Optisch wirkt der im „One-Bow-Design“ gestaltete EQS wie eine vergleichsweise kompakte 4,70 Meter-Limousine der oberen Mittelklasse, doch in Wahrheit streckt er sich auf 5,2 Meter: Der neue EQS, der zur Start-Edition optional auch 200 Mal zweifarbig lackiert wird. Was so gut ankommt, dass man dem Händler eines Vertrauens echt Druck machen muss, um die begrenzten Kapazitäten der Lackiererei dafür zu nutzen. Kurz zur Basis: Der EQS steht auf EVA oder der „Electric Vehicle Architecture“ auf der auch die elektrische E-Klasse EQE folgen wird.

„Der EQS ist der Auftakt für eine ganze Modellfamilie, die diese elektrische Plattform nutzen wird“, erklärt Konzernchef Ola Källenius.

Insofern erwarten wir eines Tages auch einen „echten“ flach bauenden EQC im One-Bow-Design, der von einem Insider auf der C-Klasse-Präsentation indirekt auch schon bestätigt wurde: Beim Philosophieren über die Zukunft einer übernächsten C-Klasse stellte er in einem Nebensatz fest:

„Das ist die letzte konventionelle C-Klasse.“

Tatsächlich wird die Zukunft auch bei Daimler schnell elektrisch werden, weshalb man mit EVA eine flexible Plattform schuf, bei der sich Radstand und Akkugröße flexibel anpassen lassen. Der EQS kommt wahlweise mit Heck- und Allradantrieb. 800-Volt-Technik ermöglicht kurze Ladezeiten, sodass 300 Kilometer Reichweite in einer Viertelstunde geladen werden können. Nach der Messmethode WLTP erreicht die Limousine maximal 770 Kilometer zwischen zwei Ladepausen für die bis zu 107,8 kWh starke Batterie, die den bis zu 520 PS (385 kW) starken Antrieb mit Energie versorgt. Bei 210 km/h wird abgeregelt. AMG- und Maybach-Varianten sollen folgen.
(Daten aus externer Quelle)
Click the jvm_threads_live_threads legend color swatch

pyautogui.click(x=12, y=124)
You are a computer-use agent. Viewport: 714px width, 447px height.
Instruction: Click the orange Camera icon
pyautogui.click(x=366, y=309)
Irre Aerodynamik: Der EQS unterbietet sogar Tesla

Der große „Bogen“ sorgt so für den aktuell zurzeit weltbesten Luftwiderstandsbeiwert von 0,20. Zwischen den beiden Achsen erstreckt sich ein Radstand von 3,21 Metern und am Heck gibt es eine große praktische Heckklappe. Die öffnen wir elektrisch und blicken in einen fein ausgeschlagenen Riesenkofferraum mit gut 600 Liter Standardvolumen, das sich auf bis zu 1770 Liter erweitern lässt.

Der große Bogen fordert im Fond kleine Kompromisse

Anschließend arbeiten wir uns weiter nach vorn und nehmen auf den Rücksitzen Platz: Hier sorgt der „Bow“ für nicht ganz so luftige Einstiegs- und Kopffreiheit wie in der konventionellen S-Klasse und auch der Rücksitzraum fällt üppig, aber nicht gigantisch aus – doch man kann sich hier auch auf langen Strecken sehr wohlfühlen, sofern die Sitze vorn hoch genug eingestellt sind. Denn in der tiefsten Stellung bleibt für die Füße zu wenig Höhe, um diese darunter zu schieben. Ein Fauxpas, der uns etwas überrascht, da der EQS durchaus auch als Chauffeurlimousine gedacht ist.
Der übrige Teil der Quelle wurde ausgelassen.